More TFractionFitter March 30, 2008Posted by gordonwatts in physics, statistics.
A very technical post on the performance of TFractionFitter.
Looking at the original Barlow and Beeston paper we found that the approximation breaks down in the case of weighted events. If you want to have some fun, change the initial normalization of the templates that you pass to TFF.
As I mentioned, we used this fit method in some of our current work. For my Friday night entertainment I decided to see if I could test it out a bit.
Constructing a few test cases, and then running them 1000′s of times (ensemble tests) isn’t all that hard (well, see below). Recall TFractionFitter takes several Monte Carlo templates and tries to find components of them in a data histogram. I constructed the templates out of two Gaussians for this test. The data histogram I built was 30% of one of the two Gaussians, and 70% of the other.
In a simple test where I create the data histogram once, with 10,000 entries, and then re-create the template histograms over and over (about 150 times) and perform the fit each time, I found that the fitter got the fractions correct – it correctly identified the 30% and the 70%. Further, as is mentioned in the paper, if I looked at how much it got the fraction incorrect each time, it does indeed look like the errors are underestimated (the exact amount depends on how I arrange the two Gaussians).
To test the weighting as described by Mike, I altered each template’s normalization to be 50% of its initial value, but left the data histogram the same. I got the same result as before. I tried altering the number of entries in one or the other and still the same. So, thankfully, I can’t reproduce this (I was using 5.18 to do this testing).
One thing I discovered — my initial choice of Gaussians had the second Gaussian about 20% off the end of the histogram I was using. The result? TFractionFitter got the answer wrong consistently by about 5%. 5% isn’t that big a deal if you get your errors right — but it didn’t. It was almost always more than one sigma low or high (depending on which fraction you looked at) – a clear bias. The distributions we are using in our work look more like falling exponential – so I’ll have to test that out and see if that shows the same thing. This is another buyer-be-ware comment similar to Mike’s.

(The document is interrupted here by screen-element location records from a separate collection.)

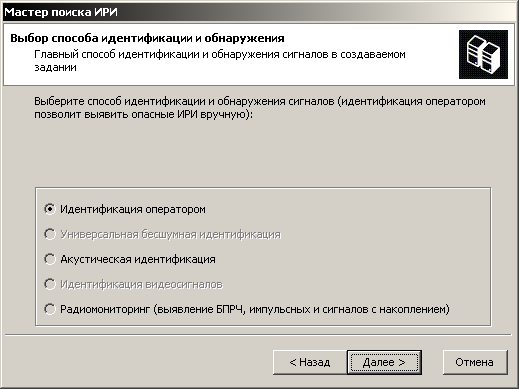
Task: Select the 'Идентификация оператором' radio button
Action: point(50,209)
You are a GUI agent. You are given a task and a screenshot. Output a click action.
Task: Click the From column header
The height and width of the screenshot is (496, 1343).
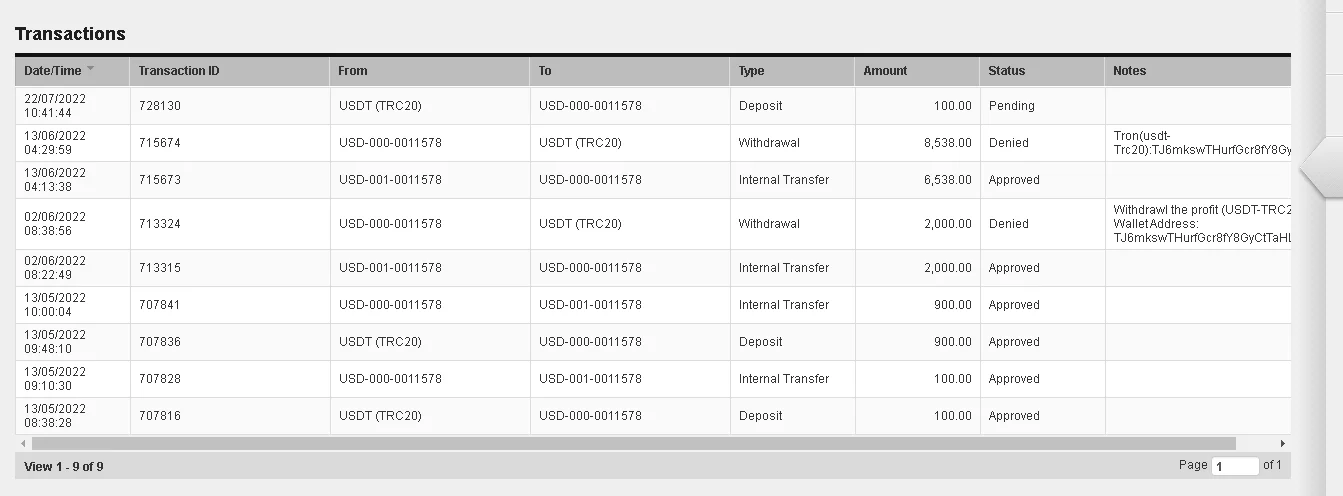coord(353,71)
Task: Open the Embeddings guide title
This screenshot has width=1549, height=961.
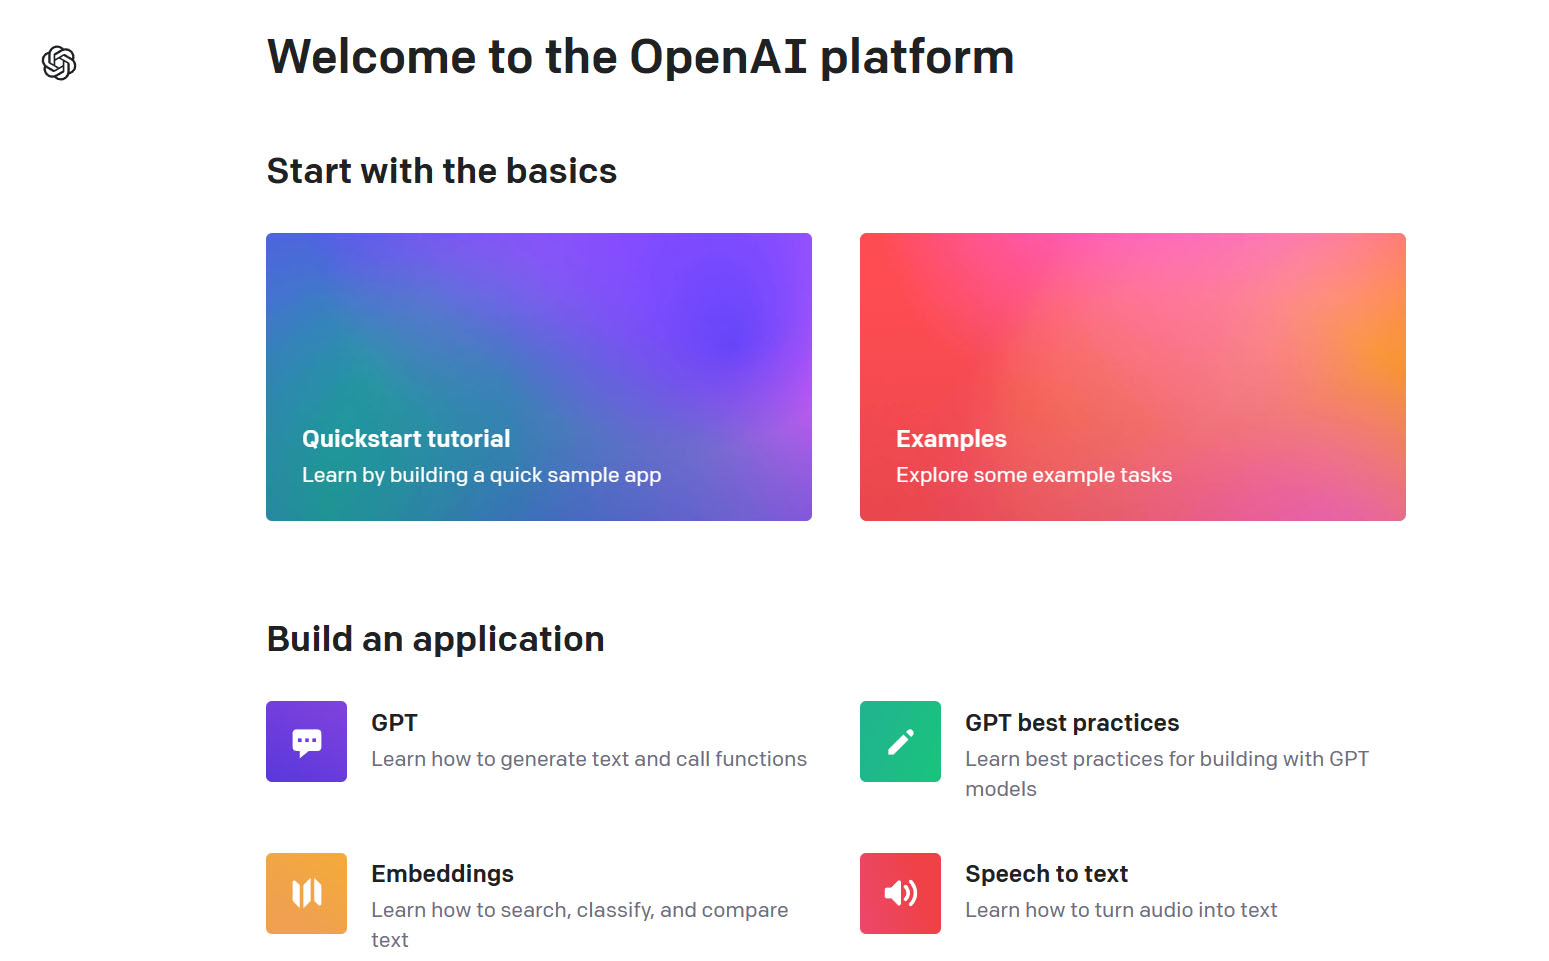Action: pos(442,874)
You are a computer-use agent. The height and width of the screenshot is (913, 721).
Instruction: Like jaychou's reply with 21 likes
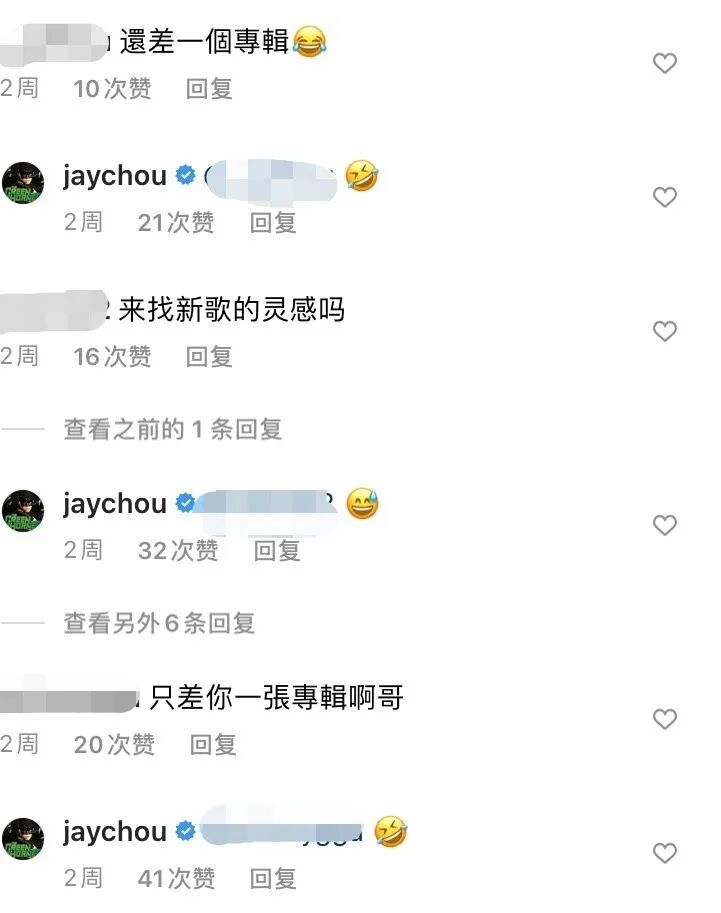(x=665, y=197)
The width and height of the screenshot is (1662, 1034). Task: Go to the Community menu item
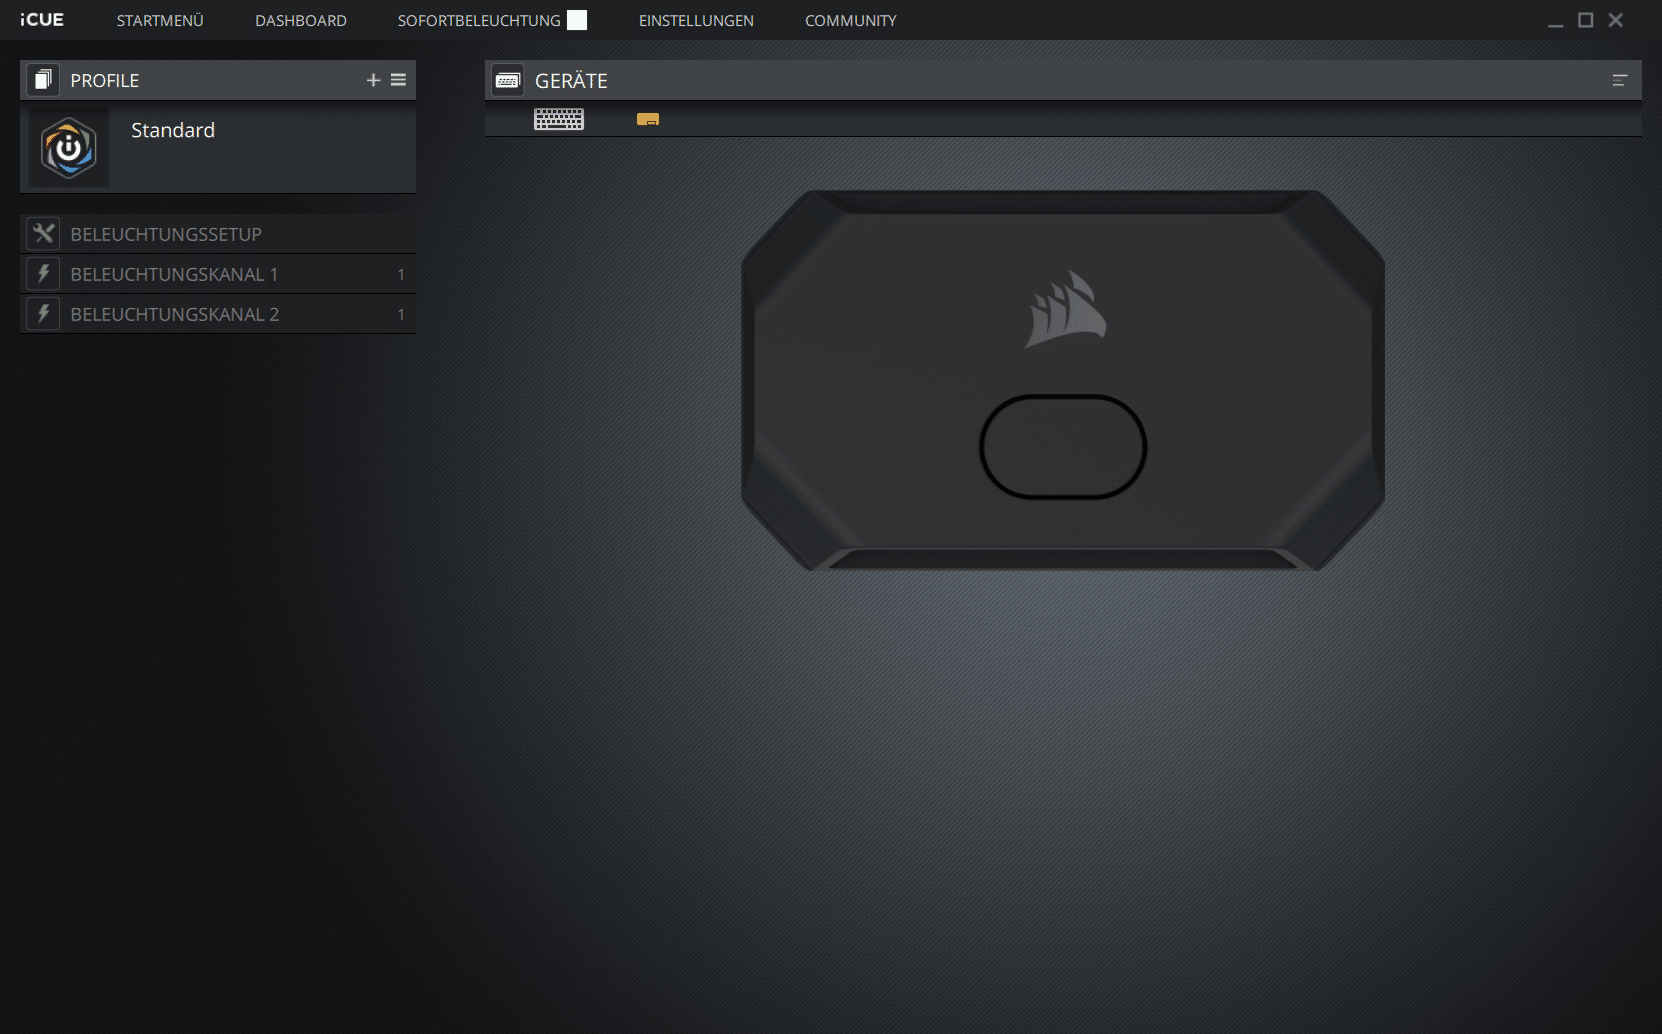coord(850,20)
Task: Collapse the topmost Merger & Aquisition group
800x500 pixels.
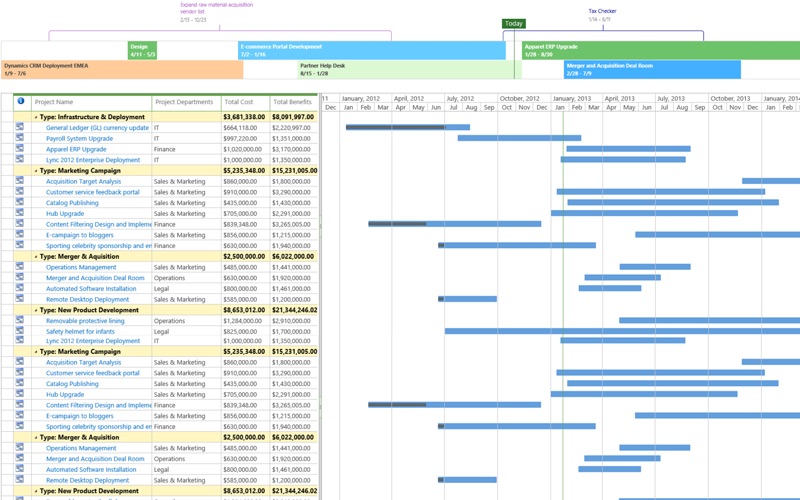Action: click(35, 257)
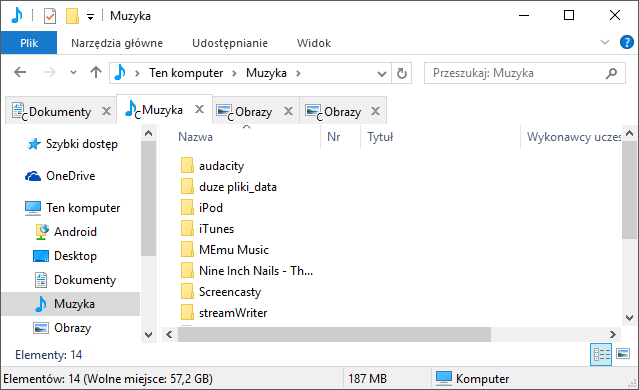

I used this weekend project as an excuse to put my money where my mouth is… sort of (meaning I spent time, not money!). I’ve long talked about, on this blog and other places, that if we are to really take advantage of multi-core processors we are going to have to change the way we write code. So for this little project I thought was a perfect excuse to use a new programming language — a functional programming language. I used F#, which is based on ML (OCaml is the current standard implementation of ML). If anyone is interested, I can write some (also technical like this post) posts on what it was like. I used F# instead of OCaml, in part because it has access to all the ROOT libraries due to some other work I’ve done.